WORK INSTRUCTIONS:
Copy out the whole passage on the dorm lockdown word for word, with nothing changed.

TEXT EXCERPT:

Students are still able to move within their building for certain essential activities. Residents say the lockdown was not as bad as it could have been.
“We can go to the bathroom and study spaces with a mask,” Poll said. “There can be 10 people in these areas as long as they are socially distanced. We are allowed to go downstairs to take out the trash, do laundry or pick up delivered food.”
But, no visitors are allowed in dorm rooms and violations are punishable by “immediate removal from your residence hall and revocation of your Housing contract with no refund,” according to UW Housing.
Students covered their Witte and Sellery dorm windows in messages spelled out in sticky notes to show their feelings about the situation. The most common were “Help” or “Free Us.” One window displayed “Cellery,” a comparison between the lockdown and prison, while another stated “We are pissed.”
The inability to get fresh air or exercise is a leading complaint among students. Freshman Celia Giles, who lives in Witte, was most concerned about having limited access to the outdoors.

SUPPLIED MATERIAL:
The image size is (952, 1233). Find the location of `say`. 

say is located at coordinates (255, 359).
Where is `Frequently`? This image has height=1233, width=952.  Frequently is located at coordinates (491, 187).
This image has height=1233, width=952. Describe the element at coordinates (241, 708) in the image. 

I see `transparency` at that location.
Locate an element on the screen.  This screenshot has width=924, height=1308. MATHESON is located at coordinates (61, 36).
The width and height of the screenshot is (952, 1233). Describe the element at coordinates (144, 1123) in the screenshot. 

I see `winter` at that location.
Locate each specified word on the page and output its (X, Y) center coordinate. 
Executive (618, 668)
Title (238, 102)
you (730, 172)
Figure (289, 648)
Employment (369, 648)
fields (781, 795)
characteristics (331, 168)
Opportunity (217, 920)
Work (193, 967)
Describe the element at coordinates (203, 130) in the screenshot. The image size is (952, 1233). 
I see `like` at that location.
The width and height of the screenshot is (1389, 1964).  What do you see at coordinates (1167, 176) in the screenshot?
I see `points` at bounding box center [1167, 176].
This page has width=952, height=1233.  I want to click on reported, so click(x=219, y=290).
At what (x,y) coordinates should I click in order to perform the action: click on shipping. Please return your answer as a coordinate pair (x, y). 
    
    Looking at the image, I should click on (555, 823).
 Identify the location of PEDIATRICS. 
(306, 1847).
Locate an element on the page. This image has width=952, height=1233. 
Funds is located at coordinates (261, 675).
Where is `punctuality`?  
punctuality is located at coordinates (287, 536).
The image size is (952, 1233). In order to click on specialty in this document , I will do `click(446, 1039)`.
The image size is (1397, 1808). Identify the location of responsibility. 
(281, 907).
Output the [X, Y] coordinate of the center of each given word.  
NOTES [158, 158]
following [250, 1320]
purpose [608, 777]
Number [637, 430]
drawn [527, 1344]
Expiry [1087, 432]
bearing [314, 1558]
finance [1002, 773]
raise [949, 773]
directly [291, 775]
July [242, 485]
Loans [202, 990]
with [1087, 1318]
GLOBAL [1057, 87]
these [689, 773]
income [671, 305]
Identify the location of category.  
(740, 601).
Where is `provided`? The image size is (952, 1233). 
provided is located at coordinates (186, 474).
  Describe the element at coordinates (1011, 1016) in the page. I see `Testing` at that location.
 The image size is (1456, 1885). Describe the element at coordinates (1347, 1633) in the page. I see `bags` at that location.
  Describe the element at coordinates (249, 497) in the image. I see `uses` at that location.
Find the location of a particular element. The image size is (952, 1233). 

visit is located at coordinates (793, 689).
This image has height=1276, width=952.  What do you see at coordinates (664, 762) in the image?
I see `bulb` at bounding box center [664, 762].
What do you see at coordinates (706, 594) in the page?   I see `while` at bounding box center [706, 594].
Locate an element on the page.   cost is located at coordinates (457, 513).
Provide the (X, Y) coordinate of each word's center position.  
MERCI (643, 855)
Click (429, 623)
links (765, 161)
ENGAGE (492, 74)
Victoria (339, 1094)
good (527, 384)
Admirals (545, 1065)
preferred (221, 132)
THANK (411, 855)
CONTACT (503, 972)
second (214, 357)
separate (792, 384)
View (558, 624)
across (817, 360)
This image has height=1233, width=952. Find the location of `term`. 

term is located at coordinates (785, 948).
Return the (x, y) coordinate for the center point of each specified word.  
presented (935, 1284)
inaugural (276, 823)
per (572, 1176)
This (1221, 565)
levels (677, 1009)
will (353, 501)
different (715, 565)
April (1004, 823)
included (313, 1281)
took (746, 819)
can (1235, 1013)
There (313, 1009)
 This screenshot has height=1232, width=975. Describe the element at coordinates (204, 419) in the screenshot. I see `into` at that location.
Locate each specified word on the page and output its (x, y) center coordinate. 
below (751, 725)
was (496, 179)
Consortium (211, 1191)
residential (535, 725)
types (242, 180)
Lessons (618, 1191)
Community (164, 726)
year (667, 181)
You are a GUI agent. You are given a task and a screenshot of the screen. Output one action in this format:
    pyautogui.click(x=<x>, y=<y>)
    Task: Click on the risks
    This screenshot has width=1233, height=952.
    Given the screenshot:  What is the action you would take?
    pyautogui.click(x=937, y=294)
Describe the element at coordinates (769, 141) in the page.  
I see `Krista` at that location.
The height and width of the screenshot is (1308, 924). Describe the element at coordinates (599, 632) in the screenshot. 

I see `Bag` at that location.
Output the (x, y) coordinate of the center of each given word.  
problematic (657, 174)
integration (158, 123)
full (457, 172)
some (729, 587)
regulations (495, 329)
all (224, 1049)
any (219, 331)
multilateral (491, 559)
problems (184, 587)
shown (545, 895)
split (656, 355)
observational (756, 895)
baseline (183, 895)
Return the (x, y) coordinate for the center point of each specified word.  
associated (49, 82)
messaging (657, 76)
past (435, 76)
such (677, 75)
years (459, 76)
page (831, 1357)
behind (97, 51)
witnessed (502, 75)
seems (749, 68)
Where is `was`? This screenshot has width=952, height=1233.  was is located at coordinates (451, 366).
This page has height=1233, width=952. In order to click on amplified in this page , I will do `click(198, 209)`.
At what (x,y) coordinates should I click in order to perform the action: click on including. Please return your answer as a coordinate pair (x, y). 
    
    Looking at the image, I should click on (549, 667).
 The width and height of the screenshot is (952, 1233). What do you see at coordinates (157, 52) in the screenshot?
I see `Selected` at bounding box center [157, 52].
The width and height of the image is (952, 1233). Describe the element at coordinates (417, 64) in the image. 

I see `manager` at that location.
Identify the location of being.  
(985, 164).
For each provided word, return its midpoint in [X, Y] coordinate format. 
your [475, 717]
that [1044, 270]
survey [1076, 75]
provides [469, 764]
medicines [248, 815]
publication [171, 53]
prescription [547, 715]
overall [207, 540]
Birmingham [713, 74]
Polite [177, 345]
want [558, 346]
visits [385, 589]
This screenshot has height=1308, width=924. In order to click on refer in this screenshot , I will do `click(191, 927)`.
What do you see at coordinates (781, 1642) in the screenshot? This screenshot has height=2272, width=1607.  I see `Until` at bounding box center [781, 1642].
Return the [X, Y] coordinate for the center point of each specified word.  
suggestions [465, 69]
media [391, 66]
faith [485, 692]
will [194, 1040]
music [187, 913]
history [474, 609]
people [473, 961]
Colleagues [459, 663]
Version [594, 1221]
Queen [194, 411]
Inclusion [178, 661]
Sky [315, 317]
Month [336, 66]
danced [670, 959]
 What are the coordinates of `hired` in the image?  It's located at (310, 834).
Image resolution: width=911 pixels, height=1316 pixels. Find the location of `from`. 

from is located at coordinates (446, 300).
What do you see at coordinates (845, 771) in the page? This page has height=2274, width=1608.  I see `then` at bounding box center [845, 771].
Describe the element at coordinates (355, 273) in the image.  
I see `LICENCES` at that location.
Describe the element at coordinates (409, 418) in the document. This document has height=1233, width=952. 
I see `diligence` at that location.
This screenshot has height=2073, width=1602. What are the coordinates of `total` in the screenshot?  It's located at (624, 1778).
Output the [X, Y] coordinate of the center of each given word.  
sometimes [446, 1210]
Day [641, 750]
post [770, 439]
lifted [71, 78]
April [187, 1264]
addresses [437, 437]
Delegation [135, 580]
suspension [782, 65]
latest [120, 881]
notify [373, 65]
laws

EXPECTED ANSWER:
Students are still able to move within their building for certain essential activities. Residents say the lockdown was not as bad as it could have been.
“We can go to the bathroom and study spaces with a mask,” Poll said. “There can be 10 people in these areas as long as they are socially distanced. We are allowed to go downstairs to take out the trash, do laundry or pick up delivered food.”
But, no visitors are allowed in dorm rooms and violations are punishable by “immediate removal from your residence hall and revocation of your Housing contract with no refund,” according to UW Housing.
Students covered their Witte and Sellery dorm windows in messages spelled out in sticky notes to show their feelings about the situation. The most common were “Help” or “Free Us.” One window displayed “Cellery,” a comparison between the lockdown and prison, while another stated “We are pissed.”
The inability to get fresh air or exercise is a leading complaint among students. Freshman Celia Giles, who lives in Witte, was most concerned about having limited access to the outdoors.